▶ **Task details**: Every line from the one with "Where should I click to: Click the VM-Series" to the one with "Given: Show Details for Order Status section", including those two, is to be copied exactly; all other lines of the entries below are left out.

[Dataset entries]
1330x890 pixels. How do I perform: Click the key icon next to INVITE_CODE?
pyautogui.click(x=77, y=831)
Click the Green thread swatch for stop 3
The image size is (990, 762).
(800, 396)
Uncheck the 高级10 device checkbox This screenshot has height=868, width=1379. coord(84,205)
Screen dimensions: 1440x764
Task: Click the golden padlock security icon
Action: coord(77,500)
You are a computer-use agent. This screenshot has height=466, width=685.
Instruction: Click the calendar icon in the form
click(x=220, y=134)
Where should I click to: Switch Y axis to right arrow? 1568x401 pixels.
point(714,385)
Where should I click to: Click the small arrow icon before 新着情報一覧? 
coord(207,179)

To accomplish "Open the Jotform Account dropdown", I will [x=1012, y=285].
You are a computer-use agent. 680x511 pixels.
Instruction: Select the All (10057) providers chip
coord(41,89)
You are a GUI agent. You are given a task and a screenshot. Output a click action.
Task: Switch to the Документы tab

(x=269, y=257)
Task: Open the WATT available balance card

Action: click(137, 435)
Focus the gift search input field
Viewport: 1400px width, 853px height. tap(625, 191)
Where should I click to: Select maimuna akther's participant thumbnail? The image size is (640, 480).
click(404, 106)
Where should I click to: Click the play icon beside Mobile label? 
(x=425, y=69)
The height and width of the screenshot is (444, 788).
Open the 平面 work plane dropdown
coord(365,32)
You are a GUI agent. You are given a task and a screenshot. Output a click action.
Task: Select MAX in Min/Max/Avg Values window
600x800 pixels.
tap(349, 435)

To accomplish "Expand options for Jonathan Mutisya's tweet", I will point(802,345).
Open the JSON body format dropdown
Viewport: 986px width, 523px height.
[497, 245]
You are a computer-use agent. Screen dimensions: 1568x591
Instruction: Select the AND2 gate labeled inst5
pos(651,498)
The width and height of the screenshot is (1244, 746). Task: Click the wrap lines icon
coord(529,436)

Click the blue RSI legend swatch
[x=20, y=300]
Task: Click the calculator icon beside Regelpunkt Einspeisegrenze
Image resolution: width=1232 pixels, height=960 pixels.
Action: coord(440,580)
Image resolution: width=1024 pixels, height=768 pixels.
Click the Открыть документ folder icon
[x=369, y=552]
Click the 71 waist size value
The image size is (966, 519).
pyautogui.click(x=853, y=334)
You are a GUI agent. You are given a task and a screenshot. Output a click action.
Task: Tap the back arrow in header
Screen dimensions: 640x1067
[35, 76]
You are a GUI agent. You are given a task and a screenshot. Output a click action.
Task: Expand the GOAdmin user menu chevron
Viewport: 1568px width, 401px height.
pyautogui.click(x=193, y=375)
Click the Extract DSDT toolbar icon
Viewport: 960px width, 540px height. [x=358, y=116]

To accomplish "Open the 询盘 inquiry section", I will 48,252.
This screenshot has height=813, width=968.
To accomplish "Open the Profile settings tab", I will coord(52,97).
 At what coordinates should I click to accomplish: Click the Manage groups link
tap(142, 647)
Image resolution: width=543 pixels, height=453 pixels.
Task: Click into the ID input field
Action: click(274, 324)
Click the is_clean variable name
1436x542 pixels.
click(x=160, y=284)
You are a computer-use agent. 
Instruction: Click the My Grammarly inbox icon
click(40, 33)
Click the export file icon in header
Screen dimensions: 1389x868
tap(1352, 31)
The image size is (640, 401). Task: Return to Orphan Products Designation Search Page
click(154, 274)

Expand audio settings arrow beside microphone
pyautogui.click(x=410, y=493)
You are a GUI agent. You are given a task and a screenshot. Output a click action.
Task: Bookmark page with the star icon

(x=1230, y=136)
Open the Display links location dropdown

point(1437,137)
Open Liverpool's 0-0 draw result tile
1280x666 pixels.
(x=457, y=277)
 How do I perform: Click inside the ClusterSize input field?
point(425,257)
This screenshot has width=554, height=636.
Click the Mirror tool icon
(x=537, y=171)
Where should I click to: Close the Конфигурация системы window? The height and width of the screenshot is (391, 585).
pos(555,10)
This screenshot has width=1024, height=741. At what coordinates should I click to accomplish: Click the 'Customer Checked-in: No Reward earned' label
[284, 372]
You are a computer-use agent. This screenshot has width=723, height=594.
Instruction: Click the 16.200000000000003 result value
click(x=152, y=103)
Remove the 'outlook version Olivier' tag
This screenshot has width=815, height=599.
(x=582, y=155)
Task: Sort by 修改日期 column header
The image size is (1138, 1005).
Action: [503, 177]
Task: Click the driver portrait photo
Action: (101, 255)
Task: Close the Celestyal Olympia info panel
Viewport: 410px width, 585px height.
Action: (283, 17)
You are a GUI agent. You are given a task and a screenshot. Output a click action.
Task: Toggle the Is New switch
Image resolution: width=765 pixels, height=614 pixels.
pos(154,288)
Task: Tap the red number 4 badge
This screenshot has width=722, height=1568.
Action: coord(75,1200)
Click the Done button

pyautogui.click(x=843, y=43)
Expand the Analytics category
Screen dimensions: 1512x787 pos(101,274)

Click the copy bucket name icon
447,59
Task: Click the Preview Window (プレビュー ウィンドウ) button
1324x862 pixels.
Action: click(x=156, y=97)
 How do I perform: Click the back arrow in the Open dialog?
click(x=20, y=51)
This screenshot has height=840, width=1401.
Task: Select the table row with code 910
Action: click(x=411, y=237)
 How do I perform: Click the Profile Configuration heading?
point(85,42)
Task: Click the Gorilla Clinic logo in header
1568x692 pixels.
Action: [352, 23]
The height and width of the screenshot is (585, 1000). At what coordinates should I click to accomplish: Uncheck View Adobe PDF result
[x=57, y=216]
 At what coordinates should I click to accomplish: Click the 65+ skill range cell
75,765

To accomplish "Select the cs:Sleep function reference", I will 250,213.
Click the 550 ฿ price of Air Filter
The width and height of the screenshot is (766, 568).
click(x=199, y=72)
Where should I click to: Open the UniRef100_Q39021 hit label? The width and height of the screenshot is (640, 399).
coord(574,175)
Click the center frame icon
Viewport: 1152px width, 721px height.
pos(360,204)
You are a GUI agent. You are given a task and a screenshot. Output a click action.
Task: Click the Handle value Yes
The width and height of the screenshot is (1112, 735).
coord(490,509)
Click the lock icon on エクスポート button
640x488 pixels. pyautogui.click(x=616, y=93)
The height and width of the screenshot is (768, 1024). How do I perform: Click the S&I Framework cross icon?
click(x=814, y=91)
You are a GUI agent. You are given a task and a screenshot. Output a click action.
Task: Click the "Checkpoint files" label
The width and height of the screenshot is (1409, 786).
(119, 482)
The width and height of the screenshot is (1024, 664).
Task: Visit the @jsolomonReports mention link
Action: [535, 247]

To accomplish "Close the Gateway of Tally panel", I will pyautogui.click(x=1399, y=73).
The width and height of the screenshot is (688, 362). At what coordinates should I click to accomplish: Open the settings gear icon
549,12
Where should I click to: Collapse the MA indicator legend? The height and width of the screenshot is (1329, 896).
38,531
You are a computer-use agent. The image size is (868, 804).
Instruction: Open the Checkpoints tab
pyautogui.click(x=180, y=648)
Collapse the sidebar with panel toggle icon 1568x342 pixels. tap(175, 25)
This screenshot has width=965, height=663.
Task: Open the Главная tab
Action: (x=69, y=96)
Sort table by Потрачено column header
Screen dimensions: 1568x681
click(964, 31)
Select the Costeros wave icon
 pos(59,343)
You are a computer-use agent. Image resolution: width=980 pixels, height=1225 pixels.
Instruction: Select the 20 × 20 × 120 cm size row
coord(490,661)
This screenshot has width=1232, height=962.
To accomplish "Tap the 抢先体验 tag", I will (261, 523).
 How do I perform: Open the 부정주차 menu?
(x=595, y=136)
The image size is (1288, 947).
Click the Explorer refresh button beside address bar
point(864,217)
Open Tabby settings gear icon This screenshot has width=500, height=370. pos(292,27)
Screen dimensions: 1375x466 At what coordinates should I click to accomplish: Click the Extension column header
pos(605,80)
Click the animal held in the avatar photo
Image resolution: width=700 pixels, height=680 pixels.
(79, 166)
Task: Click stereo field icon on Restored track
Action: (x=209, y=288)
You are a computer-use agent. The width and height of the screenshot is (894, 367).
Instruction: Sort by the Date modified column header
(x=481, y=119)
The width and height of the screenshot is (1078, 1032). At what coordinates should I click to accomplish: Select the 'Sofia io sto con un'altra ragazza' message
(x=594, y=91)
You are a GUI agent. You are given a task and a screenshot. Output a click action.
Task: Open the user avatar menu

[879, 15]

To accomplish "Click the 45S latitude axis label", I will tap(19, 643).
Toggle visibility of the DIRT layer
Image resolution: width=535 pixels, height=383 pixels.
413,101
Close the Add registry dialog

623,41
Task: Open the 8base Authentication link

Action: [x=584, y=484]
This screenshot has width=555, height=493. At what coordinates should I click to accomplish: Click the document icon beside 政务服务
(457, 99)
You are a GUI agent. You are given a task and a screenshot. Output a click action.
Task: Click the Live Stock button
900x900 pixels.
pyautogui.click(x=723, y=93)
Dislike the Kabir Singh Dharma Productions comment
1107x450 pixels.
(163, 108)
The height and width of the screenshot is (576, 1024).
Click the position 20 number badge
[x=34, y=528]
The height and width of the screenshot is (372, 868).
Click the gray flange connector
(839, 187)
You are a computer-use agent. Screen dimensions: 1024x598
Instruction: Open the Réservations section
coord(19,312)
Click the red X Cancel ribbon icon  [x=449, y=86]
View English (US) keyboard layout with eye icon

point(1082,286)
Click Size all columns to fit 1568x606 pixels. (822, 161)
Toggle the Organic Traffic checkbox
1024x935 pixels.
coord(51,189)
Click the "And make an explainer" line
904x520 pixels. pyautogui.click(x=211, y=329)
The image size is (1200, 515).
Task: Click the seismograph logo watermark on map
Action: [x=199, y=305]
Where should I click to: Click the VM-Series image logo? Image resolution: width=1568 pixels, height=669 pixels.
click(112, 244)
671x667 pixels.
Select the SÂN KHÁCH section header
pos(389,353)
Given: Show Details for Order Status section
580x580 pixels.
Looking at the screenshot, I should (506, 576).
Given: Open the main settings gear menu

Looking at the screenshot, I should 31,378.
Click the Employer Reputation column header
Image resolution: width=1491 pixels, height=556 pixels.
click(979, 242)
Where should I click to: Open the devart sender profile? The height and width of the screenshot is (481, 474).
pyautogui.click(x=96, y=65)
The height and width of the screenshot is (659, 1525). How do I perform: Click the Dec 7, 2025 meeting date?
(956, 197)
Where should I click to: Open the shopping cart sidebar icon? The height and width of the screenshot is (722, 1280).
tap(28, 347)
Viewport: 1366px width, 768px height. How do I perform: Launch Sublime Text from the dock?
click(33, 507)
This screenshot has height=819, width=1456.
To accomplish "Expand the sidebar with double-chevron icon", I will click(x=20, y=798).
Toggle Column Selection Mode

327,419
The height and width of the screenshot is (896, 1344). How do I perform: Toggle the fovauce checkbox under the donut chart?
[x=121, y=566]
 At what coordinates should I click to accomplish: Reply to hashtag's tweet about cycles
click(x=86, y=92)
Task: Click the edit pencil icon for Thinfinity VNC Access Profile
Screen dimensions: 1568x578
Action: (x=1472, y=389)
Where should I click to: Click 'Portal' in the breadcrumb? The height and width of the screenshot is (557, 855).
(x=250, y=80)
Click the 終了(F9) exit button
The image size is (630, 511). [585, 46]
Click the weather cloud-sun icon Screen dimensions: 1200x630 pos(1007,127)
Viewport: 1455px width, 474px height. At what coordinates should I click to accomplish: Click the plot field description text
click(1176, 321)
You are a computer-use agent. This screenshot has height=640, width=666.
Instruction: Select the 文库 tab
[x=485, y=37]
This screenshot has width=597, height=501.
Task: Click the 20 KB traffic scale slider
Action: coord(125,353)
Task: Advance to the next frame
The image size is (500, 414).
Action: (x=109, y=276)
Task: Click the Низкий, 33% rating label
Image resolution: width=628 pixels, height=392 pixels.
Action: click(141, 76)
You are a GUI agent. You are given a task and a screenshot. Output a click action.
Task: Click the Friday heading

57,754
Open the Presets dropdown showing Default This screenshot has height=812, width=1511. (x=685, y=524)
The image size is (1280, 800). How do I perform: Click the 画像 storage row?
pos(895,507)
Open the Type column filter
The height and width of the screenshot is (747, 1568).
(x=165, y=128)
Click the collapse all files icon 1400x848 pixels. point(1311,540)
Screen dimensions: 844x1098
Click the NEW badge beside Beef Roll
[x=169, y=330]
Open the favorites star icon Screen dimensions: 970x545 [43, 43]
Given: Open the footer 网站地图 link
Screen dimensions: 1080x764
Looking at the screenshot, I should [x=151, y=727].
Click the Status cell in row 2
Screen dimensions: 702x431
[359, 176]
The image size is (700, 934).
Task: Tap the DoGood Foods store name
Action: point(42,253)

▶ **Answer space**:
Where should I click to: Click the VM-Series image logo? Image resolution: width=1568 pixels, height=669 pixels.
click(112, 244)
671x667 pixels.
Select the SÂN KHÁCH section header
pos(389,353)
Given: Show Details for Order Status section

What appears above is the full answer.